§ **TASK PROMPT**
Write out all entries word for word.

──────

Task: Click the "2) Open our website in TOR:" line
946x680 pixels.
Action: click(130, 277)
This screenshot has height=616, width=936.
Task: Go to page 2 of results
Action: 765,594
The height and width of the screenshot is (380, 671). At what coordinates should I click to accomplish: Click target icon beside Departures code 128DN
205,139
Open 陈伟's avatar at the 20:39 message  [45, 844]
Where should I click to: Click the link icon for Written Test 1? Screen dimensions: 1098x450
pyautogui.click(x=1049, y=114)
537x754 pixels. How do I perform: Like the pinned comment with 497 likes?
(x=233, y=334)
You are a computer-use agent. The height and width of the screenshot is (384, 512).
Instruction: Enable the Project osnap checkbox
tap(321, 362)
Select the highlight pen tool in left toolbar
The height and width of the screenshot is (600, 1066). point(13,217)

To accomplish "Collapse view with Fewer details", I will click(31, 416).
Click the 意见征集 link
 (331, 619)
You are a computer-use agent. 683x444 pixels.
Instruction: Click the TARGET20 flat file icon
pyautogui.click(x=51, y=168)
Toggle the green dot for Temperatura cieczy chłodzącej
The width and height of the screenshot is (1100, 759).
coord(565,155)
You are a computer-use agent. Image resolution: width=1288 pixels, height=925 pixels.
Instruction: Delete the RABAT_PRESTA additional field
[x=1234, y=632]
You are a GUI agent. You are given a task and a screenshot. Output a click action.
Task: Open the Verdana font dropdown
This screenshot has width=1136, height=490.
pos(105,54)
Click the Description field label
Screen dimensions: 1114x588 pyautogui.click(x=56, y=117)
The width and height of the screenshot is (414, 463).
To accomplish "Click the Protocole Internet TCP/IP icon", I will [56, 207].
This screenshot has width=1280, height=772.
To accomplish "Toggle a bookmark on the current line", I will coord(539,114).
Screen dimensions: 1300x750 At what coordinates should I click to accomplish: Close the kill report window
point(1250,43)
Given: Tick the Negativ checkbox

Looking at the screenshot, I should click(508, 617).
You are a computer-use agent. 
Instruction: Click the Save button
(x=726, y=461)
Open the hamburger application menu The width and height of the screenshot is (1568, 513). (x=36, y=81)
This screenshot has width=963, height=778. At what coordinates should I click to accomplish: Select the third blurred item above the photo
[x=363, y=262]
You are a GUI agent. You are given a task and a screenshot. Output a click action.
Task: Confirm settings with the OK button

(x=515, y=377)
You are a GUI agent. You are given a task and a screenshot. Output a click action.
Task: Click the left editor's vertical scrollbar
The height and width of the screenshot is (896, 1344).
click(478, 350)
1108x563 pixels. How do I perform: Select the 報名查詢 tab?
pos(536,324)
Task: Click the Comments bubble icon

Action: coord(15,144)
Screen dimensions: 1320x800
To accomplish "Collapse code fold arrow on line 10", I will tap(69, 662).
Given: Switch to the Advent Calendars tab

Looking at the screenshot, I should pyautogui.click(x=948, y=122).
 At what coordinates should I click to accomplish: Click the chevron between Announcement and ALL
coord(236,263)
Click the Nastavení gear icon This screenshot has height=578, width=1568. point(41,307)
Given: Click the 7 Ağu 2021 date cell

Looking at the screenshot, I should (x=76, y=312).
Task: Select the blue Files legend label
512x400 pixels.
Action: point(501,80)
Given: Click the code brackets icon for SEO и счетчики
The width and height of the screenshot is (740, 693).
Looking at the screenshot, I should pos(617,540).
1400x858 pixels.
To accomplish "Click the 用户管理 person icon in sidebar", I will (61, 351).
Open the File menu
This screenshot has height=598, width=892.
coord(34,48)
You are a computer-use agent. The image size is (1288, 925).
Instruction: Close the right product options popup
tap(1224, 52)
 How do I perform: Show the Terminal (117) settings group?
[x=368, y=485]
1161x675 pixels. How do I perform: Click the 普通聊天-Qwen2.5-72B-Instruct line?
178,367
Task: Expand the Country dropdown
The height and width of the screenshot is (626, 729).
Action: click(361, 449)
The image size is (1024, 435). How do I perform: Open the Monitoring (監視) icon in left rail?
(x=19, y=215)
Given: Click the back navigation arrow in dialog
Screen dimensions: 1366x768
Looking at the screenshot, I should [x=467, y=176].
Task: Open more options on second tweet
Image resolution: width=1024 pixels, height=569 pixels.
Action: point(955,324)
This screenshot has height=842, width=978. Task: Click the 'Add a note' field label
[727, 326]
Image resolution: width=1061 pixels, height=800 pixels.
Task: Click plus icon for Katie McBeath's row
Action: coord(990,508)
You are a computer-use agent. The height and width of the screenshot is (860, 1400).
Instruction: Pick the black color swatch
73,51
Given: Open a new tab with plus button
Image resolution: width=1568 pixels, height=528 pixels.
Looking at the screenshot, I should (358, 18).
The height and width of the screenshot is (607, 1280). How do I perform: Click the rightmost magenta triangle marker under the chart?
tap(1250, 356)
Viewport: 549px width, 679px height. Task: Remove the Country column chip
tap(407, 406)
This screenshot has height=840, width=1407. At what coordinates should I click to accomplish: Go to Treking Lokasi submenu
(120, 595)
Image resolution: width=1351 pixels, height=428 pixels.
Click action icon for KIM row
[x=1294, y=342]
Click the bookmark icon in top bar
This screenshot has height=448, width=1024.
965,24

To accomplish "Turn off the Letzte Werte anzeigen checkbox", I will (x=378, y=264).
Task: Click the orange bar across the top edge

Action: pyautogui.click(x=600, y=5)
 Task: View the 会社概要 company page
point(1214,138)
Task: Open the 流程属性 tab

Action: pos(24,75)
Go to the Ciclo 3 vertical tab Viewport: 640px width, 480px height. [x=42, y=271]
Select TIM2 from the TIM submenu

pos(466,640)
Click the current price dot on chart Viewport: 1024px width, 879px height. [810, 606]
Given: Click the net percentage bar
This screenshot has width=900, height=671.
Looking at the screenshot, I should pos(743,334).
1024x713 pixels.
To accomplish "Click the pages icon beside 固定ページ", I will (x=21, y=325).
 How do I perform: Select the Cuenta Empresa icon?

──────

§ **YOUR SOLUTION**
Task: Click the "2) Open our website in TOR:" line
946x680 pixels.
Action: click(130, 277)
This screenshot has height=616, width=936.
Task: Go to page 2 of results
Action: 765,594
The height and width of the screenshot is (380, 671). At what coordinates should I click to accomplish: Click target icon beside Departures code 128DN
205,139
Open 陈伟's avatar at the 20:39 message  [45, 844]
Where should I click to: Click the link icon for Written Test 1? Screen dimensions: 1098x450
pyautogui.click(x=1049, y=114)
537x754 pixels. How do I perform: Like the pinned comment with 497 likes?
(x=233, y=334)
You are a computer-use agent. The height and width of the screenshot is (384, 512).
Instruction: Enable the Project osnap checkbox
tap(321, 362)
Select the highlight pen tool in left toolbar
The height and width of the screenshot is (600, 1066). point(13,217)

To accomplish "Collapse view with Fewer details", I will click(31, 416).
Click the 意见征集 link
 (331, 619)
You are a computer-use agent. 683x444 pixels.
Instruction: Click the TARGET20 flat file icon
pyautogui.click(x=51, y=168)
Toggle the green dot for Temperatura cieczy chłodzącej
The width and height of the screenshot is (1100, 759).
coord(565,155)
You are a computer-use agent. Image resolution: width=1288 pixels, height=925 pixels.
Instruction: Delete the RABAT_PRESTA additional field
[x=1234, y=632]
You are a GUI agent. You are given a task and a screenshot. Output a click action.
Task: Open the Verdana font dropdown
This screenshot has width=1136, height=490.
pos(105,54)
Click the Description field label
Screen dimensions: 1114x588 pyautogui.click(x=56, y=117)
The width and height of the screenshot is (414, 463).
To accomplish "Click the Protocole Internet TCP/IP icon", I will [56, 207].
This screenshot has width=1280, height=772.
To accomplish "Toggle a bookmark on the current line", I will coord(539,114).
Screen dimensions: 1300x750 At what coordinates should I click to accomplish: Close the kill report window
point(1250,43)
Given: Tick the Negativ checkbox

Looking at the screenshot, I should click(508, 617).
You are a computer-use agent. 
Instruction: Click the Save button
(x=726, y=461)
Open the hamburger application menu The width and height of the screenshot is (1568, 513). (x=36, y=81)
This screenshot has width=963, height=778. At what coordinates should I click to accomplish: Select the third blurred item above the photo
[x=363, y=262]
You are a GUI agent. You are given a task and a screenshot. Output a click action.
Task: Confirm settings with the OK button

(x=515, y=377)
You are a GUI agent. You are given a task and a screenshot. Output a click action.
Task: Click the left editor's vertical scrollbar
The height and width of the screenshot is (896, 1344).
click(478, 350)
1108x563 pixels. How do I perform: Select the 報名查詢 tab?
pos(536,324)
Task: Click the Comments bubble icon

Action: coord(15,144)
Screen dimensions: 1320x800
To accomplish "Collapse code fold arrow on line 10", I will tap(69, 662).
Given: Switch to the Advent Calendars tab

Looking at the screenshot, I should pyautogui.click(x=948, y=122).
 At what coordinates should I click to accomplish: Click the chevron between Announcement and ALL
coord(236,263)
Click the Nastavení gear icon This screenshot has height=578, width=1568. point(41,307)
Given: Click the 7 Ağu 2021 date cell

Looking at the screenshot, I should (x=76, y=312).
Task: Select the blue Files legend label
512x400 pixels.
Action: point(501,80)
Given: Click the code brackets icon for SEO и счетчики
The width and height of the screenshot is (740, 693).
Looking at the screenshot, I should pos(617,540).
1400x858 pixels.
To accomplish "Click the 用户管理 person icon in sidebar", I will (61, 351).
Open the File menu
This screenshot has height=598, width=892.
coord(34,48)
You are a computer-use agent. The image size is (1288, 925).
Instruction: Close the right product options popup
tap(1224, 52)
 How do I perform: Show the Terminal (117) settings group?
[x=368, y=485]
1161x675 pixels. How do I perform: Click the 普通聊天-Qwen2.5-72B-Instruct line?
178,367
Task: Expand the Country dropdown
The height and width of the screenshot is (626, 729).
Action: click(361, 449)
The image size is (1024, 435). How do I perform: Open the Monitoring (監視) icon in left rail?
(x=19, y=215)
Given: Click the back navigation arrow in dialog
Screen dimensions: 1366x768
Looking at the screenshot, I should [x=467, y=176].
Task: Open more options on second tweet
Image resolution: width=1024 pixels, height=569 pixels.
Action: point(955,324)
This screenshot has height=842, width=978. Task: Click the 'Add a note' field label
[727, 326]
Image resolution: width=1061 pixels, height=800 pixels.
Task: Click plus icon for Katie McBeath's row
Action: coord(990,508)
You are a computer-use agent. The height and width of the screenshot is (860, 1400).
Instruction: Pick the black color swatch
73,51
Given: Open a new tab with plus button
Image resolution: width=1568 pixels, height=528 pixels.
Looking at the screenshot, I should (358, 18).
The height and width of the screenshot is (607, 1280). How do I perform: Click the rightmost magenta triangle marker under the chart?
tap(1250, 356)
Viewport: 549px width, 679px height. Task: Remove the Country column chip
tap(407, 406)
This screenshot has height=840, width=1407. At what coordinates should I click to accomplish: Go to Treking Lokasi submenu
(120, 595)
Image resolution: width=1351 pixels, height=428 pixels.
Click action icon for KIM row
[x=1294, y=342]
Click the bookmark icon in top bar
This screenshot has height=448, width=1024.
965,24

To accomplish "Turn off the Letzte Werte anzeigen checkbox", I will (x=378, y=264).
Task: Click the orange bar across the top edge

Action: pyautogui.click(x=600, y=5)
 Task: View the 会社概要 company page
point(1214,138)
Task: Open the 流程属性 tab

Action: pos(24,75)
Go to the Ciclo 3 vertical tab Viewport: 640px width, 480px height. [x=42, y=271]
Select TIM2 from the TIM submenu

pos(466,640)
Click the current price dot on chart Viewport: 1024px width, 879px height. [810, 606]
Given: Click the net percentage bar
This screenshot has width=900, height=671.
Looking at the screenshot, I should pos(743,334).
1024x713 pixels.
To accomplish "Click the pages icon beside 固定ページ", I will (x=21, y=325).
 How do I perform: Select the Cuenta Empresa icon?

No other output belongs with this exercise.